Endometrium (rahim içi tabakası) sürekli yenilenen ve her ay değişim gösteren bir dokudur. Bu doku östrojen ve progesteron adlı hormonlara karşı çok hassastır. Endometriumu etkileyecek organik bir patoloji olmadan östrojen ve progesteronun düzensiz ve değişik düzeylerdeki etkileri düzensiz kanamalara yani disfonksiyonel uterin kanamaya neden olur. Bu tür kanamalar oluş mekanizmasına göre incelenir;

  • Östrojen çekilme kanaması: Östrojenle uyarılmış ve kalınlaşmakta olan endometriumda östrojenin aniden ortadan çekilmesi ile meydana gelen endometrium dökülmesi ve kanamadır. Bu kanama türünde progesteronun bir etkisi yoktur. Dışarıdan verilen östrojenin kesilmesi yada ameliyat ile her iki yumurtalığın alındığı durumlarda görülür. Pratikte pek sık karşılaşılan bir tablo değildir.
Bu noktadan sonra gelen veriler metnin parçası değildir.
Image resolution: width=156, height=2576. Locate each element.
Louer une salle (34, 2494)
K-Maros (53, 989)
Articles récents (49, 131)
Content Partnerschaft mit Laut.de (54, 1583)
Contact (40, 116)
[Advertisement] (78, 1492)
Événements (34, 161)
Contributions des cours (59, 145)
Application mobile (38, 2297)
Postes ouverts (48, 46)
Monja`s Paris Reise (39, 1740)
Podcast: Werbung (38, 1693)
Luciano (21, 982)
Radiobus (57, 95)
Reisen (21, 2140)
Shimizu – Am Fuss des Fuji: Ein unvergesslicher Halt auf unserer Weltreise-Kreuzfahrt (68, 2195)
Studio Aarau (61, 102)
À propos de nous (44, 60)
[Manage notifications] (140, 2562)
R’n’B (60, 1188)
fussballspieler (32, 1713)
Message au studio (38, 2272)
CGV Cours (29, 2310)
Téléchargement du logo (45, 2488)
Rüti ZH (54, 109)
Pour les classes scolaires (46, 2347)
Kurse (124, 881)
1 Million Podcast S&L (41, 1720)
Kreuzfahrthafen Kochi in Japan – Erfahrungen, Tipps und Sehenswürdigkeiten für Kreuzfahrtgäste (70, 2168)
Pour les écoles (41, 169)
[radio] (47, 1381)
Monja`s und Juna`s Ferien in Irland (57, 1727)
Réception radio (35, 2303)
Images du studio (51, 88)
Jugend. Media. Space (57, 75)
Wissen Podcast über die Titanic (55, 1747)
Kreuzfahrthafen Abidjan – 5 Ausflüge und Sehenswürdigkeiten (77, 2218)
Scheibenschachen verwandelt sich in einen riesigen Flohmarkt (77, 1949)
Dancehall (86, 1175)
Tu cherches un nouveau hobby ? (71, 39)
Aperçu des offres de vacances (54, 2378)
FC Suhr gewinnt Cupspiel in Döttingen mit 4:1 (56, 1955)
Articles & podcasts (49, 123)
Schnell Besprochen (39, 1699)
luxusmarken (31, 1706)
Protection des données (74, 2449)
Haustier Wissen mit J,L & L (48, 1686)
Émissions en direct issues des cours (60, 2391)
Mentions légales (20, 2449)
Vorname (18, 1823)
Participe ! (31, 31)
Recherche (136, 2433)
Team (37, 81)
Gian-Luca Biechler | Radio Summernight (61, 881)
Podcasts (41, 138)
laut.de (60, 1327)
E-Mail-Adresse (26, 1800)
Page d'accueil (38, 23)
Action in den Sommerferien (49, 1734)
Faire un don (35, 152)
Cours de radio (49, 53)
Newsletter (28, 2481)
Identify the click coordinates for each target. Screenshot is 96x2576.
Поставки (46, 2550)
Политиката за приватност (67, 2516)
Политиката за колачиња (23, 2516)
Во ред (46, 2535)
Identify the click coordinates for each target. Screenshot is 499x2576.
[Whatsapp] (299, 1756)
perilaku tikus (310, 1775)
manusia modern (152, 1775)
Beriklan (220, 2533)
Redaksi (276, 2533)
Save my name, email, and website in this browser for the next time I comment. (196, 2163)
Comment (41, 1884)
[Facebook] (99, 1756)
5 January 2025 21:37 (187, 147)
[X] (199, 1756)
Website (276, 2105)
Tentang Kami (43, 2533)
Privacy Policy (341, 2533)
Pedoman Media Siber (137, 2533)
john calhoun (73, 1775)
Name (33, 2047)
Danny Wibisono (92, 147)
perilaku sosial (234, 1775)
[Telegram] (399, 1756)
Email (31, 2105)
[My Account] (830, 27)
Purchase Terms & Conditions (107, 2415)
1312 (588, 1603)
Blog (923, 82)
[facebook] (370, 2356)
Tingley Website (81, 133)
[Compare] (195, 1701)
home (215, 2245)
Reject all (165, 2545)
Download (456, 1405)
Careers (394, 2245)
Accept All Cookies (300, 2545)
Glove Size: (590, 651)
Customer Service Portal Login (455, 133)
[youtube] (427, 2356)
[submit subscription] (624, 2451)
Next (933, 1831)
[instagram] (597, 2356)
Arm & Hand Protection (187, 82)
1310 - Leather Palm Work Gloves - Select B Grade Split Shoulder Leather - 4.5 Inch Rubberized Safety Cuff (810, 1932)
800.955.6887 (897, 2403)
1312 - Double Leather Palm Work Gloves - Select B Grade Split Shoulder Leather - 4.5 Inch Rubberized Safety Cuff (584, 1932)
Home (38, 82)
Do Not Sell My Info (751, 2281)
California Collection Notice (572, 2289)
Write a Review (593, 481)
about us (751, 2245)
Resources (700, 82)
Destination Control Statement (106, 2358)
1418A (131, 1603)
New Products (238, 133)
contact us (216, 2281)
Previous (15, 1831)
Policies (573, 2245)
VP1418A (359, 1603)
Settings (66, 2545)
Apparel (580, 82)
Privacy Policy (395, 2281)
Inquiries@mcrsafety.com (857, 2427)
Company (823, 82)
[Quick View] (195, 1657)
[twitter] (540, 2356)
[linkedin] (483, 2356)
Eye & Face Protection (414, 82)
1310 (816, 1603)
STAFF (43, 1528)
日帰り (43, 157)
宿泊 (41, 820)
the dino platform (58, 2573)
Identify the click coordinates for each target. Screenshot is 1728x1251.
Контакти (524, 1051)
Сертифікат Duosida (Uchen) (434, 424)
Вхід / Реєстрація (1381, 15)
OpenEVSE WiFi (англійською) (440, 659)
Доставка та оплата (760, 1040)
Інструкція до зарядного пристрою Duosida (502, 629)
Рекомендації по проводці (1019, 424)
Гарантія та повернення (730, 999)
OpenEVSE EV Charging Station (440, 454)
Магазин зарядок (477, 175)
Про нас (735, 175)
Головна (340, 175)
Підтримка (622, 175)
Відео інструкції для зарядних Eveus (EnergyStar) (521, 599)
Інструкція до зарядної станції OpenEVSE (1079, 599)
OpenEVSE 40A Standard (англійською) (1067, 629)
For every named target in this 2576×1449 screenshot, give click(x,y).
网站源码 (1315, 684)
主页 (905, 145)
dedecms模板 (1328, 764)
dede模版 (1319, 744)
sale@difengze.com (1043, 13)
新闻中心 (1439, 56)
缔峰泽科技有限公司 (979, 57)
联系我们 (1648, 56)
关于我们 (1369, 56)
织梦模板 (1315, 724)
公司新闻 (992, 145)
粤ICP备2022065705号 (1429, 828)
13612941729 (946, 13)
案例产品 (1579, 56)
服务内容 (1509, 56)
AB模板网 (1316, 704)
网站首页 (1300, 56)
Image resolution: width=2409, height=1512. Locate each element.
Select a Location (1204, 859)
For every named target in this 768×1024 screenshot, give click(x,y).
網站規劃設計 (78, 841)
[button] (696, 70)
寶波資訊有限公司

  • Östrojen kırılma kanaması: Östrojenle sürekli uyarılmakta olan endometriumda östrojene olan cevap endometriumun her alanında aynı ve eşit değildir. Östrojen uyarısı devam ettikçe fazla gelişmiş ve kalınlaşmış kısımlarda kanlanma ve dolayısı ile beslenme bozuklukları başlar ve bu kısımlar dökülerek kanamaya neden olur. Anovülasyonda ortaya çıkan kanama bozukluklarının mekanizması budur, dolayısı ile disfonksiyonel uterin kanamaların altında yatan en önemli mekanizma da östrojen kırılma kanamasıdır.
  • Progesteron çekilme kanaması: Östrojenle uyarılmış ve kalınlaşmış endometrium yumurtlamadan sonra progesteronun etkisi altına girer ve artık kalınlaşmaz. Progesteron ortamdan çekildiğinde ise endometrium üzerindeki destek ortadan kalkar ve tüm fonksiyonel endometrium dökülerek kanamaya neden olur. Normal adet kanamaları ve doğum kontrol hapı kullanırken ilaç bittikten sonra görülen kanama bu türdedir.
  • Progesteron kırılma kanaması: Progesteron düzeyi endometrium kalınlığını korumaya yetmez ve kanamaya yol açar.
  • Atrofi kanaması: Östrojen ve progesteronun ortamda yeterli miktarlarda bulunmamasına bağlı olan kanamalardır. Menopoz sonrası dönemde görülürler.